3 Juillet 2017, 08:31am

Publié par Zazimutine

Les musiques de ma vie [défi]

Chers amis, bonjoooour!

Aujourd'hui, je vous propose, lecteurs/lectrices/blogueurs/blogueuses, un petit défi d'écriture. Oh je vous entends d'ici "nan mais pour qui elle se prend la Zazimutine? Elle croit qu'elle est une blogueuse influente et qu'elle peut se permettre de défier les autres ou bien?"

Bon, bon, remettons les choses dans leur contexte; non, je ne me prends pas pour une blogueuse influente (j'ai vérifié dans mes statistiques, on ne sait jamais, sur un malentendu, et en fait euh...non!); en revanche, j'ai adoré participer au défi Rêve d'été initié par the famous Frau Pruno du blog Escarpins et marmelades; j'ai également adoré lire les propositions des autres participantes sur le thème; par conséquent, j'ai eu envie de renouveler l'expérience et de lancer ma proposition à mon tour (en mode qui ne tente rien n'a rien).

Le thème de ce défi? Les musiques qui ont jalonné votre vie. La musique a un fabuleux pouvoir d'évocation, certains morceaux vous projettent directement dans un moment de votre passé. J'aimerais que vous nous parliez de ces morceaux qui ont jalonné votre existence (avec extraits musicaux si possible).

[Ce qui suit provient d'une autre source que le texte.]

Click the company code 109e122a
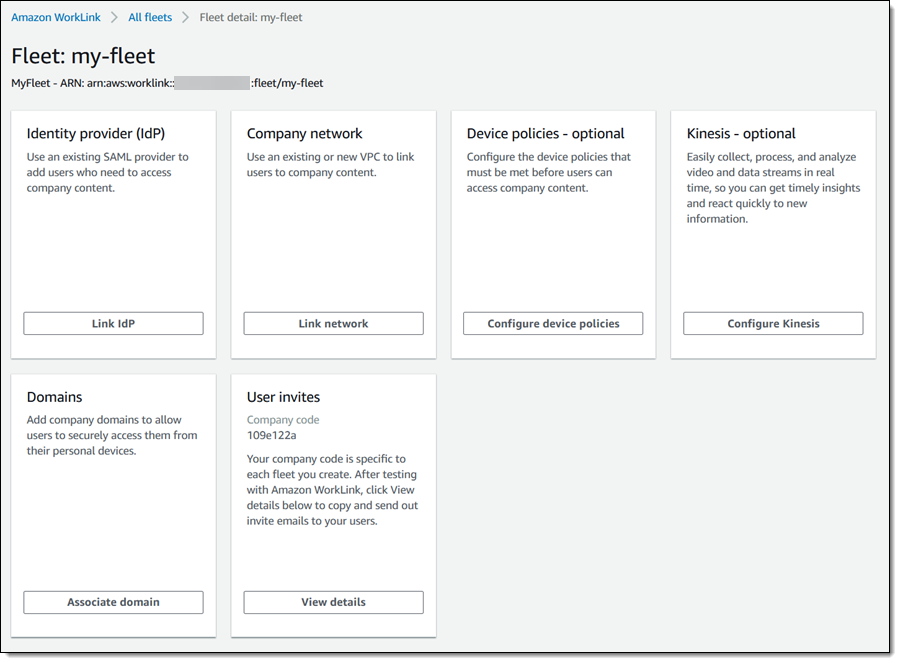 pyautogui.click(x=272, y=436)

Je vous laisse donc jusqu'au 16 juillet pour poster vos billets, jour où je publierai ma propre participation, puis je sélectionnerai parmi vos articles, ceux qui m'ont le plus touchée (la fille qui croit qu'elle va avoir 12000 candidatures ^_^). Prévenez-moi en commentaire si vous participez, et je pense que ce sera plus clair pour tout le monde si vous insérez dans votre article, un lien direct vers ce billet. Si vous publiez sur Instagram, je vous propose d'ajouter le #défilesmusiquesdemavie (avec un é comme dans défi)

Et si personne ne participe, eh bien tant pis, je publierai quand même ma participation.

Alors, tenté(e)s?

Très bonne semaine à tous et toutes!

PS: en illustration, une petite avant-première de mon propre billet ;)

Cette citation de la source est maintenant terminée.